● **GIVEN TASK**
Reproduce the text of each item below word for word, leaving out the pictures.

● **DATA FOR PROCESSING**

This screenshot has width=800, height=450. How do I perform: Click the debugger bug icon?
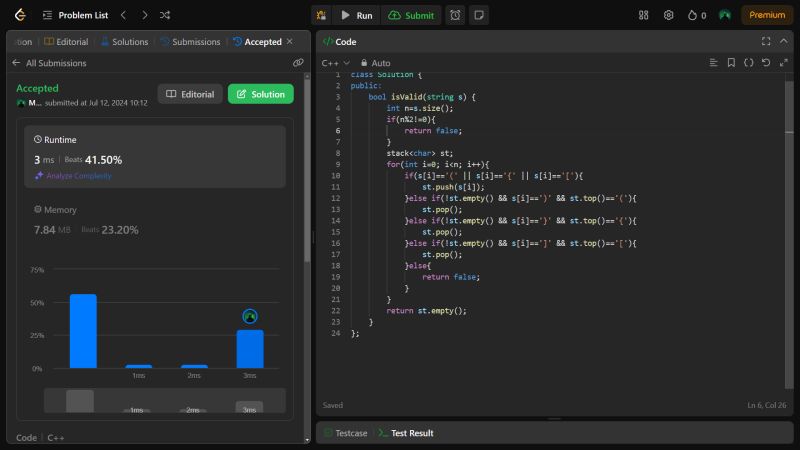pos(321,15)
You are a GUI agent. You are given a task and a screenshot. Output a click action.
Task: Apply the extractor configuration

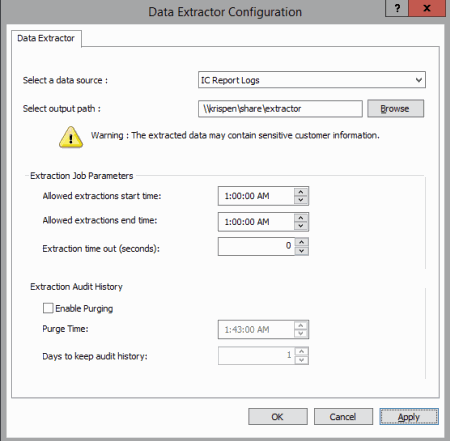(x=409, y=417)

● **THE OUTPUT**
This screenshot has width=800, height=450. How do I perform: Click the debugger bug icon?
pos(321,15)
You are a GUI agent. You are given a task and a screenshot. Output a click action.
Task: Apply the extractor configuration

(x=409, y=417)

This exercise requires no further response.